Rewrite the lines below so that every "GUI agent" becomes "desktop automation agent", with everything else left unchanged.

— Begin —

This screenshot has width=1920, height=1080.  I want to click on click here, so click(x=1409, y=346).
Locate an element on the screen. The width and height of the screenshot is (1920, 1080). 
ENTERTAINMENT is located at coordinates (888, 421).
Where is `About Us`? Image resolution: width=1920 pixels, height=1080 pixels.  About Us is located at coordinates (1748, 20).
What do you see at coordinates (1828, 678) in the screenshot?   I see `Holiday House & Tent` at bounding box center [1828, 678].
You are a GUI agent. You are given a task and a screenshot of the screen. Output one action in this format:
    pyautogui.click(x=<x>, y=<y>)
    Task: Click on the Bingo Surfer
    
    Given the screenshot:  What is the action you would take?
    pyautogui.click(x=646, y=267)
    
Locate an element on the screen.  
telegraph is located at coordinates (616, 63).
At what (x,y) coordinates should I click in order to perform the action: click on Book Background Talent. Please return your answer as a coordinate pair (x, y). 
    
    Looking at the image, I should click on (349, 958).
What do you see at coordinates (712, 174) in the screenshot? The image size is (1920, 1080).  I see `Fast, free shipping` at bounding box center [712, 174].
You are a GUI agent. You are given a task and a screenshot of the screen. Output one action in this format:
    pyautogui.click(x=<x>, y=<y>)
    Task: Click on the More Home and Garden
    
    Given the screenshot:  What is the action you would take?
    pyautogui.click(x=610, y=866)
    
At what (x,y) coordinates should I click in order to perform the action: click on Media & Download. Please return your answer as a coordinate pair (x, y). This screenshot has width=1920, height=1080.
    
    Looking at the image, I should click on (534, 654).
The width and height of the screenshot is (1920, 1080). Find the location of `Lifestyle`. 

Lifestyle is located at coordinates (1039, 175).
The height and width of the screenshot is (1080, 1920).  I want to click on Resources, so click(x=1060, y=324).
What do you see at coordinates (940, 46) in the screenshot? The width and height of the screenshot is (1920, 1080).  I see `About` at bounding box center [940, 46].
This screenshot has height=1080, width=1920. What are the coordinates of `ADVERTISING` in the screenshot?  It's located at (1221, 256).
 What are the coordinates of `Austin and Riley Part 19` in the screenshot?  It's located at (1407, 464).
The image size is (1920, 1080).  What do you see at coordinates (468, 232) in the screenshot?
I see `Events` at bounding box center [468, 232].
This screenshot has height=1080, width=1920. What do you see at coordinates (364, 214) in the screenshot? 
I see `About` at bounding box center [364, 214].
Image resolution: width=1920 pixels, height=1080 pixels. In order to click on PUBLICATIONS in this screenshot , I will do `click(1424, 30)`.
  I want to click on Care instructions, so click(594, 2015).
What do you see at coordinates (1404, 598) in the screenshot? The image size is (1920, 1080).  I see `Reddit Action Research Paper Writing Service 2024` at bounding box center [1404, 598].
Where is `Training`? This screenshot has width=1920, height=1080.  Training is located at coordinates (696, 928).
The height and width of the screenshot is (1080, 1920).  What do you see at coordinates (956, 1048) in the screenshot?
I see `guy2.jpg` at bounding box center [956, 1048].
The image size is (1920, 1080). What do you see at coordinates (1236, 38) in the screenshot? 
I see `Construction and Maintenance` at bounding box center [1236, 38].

— End —

◆ Answer below:
This screenshot has width=1920, height=1080.  I want to click on click here, so click(x=1409, y=346).
Locate an element on the screen. The width and height of the screenshot is (1920, 1080). 
ENTERTAINMENT is located at coordinates (888, 421).
Where is `About Us`? Image resolution: width=1920 pixels, height=1080 pixels.  About Us is located at coordinates (1748, 20).
What do you see at coordinates (1828, 678) in the screenshot?   I see `Holiday House & Tent` at bounding box center [1828, 678].
You are a desktop automation agent. You are given a task and a screenshot of the screen. Output one action in this format:
    pyautogui.click(x=<x>, y=<y>)
    Task: Click on the Bingo Surfer
    
    Given the screenshot:  What is the action you would take?
    pyautogui.click(x=646, y=267)
    
Locate an element on the screen.  
telegraph is located at coordinates (616, 63).
At what (x,y) coordinates should I click in order to perform the action: click on Book Background Talent. Please return your answer as a coordinate pair (x, y). 
    
    Looking at the image, I should click on (349, 958).
What do you see at coordinates (712, 174) in the screenshot? The image size is (1920, 1080).  I see `Fast, free shipping` at bounding box center [712, 174].
You are a desktop automation agent. You are given a task and a screenshot of the screen. Output one action in this format:
    pyautogui.click(x=<x>, y=<y>)
    Task: Click on the More Home and Garden
    
    Given the screenshot:  What is the action you would take?
    pyautogui.click(x=610, y=866)
    
At what (x,y) coordinates should I click in order to perform the action: click on Media & Download. Please return your answer as a coordinate pair (x, y). This screenshot has width=1920, height=1080.
    
    Looking at the image, I should click on (534, 654).
The width and height of the screenshot is (1920, 1080). Find the location of `Lifestyle`. 

Lifestyle is located at coordinates (1039, 175).
The height and width of the screenshot is (1080, 1920).  I want to click on Resources, so click(x=1060, y=324).
What do you see at coordinates (940, 46) in the screenshot? The width and height of the screenshot is (1920, 1080).  I see `About` at bounding box center [940, 46].
This screenshot has height=1080, width=1920. What are the coordinates of `ADVERTISING` in the screenshot?  It's located at (1221, 256).
 What are the coordinates of `Austin and Riley Part 19` in the screenshot?  It's located at (1407, 464).
The image size is (1920, 1080).  What do you see at coordinates (468, 232) in the screenshot?
I see `Events` at bounding box center [468, 232].
This screenshot has height=1080, width=1920. What do you see at coordinates (364, 214) in the screenshot? 
I see `About` at bounding box center [364, 214].
Image resolution: width=1920 pixels, height=1080 pixels. In order to click on PUBLICATIONS in this screenshot , I will do `click(1424, 30)`.
  I want to click on Care instructions, so click(594, 2015).
What do you see at coordinates (1404, 598) in the screenshot? The image size is (1920, 1080).  I see `Reddit Action Research Paper Writing Service 2024` at bounding box center [1404, 598].
Where is `Training`? This screenshot has width=1920, height=1080.  Training is located at coordinates (696, 928).
The height and width of the screenshot is (1080, 1920).  What do you see at coordinates (956, 1048) in the screenshot?
I see `guy2.jpg` at bounding box center [956, 1048].
The image size is (1920, 1080). What do you see at coordinates (1236, 38) in the screenshot? 
I see `Construction and Maintenance` at bounding box center [1236, 38].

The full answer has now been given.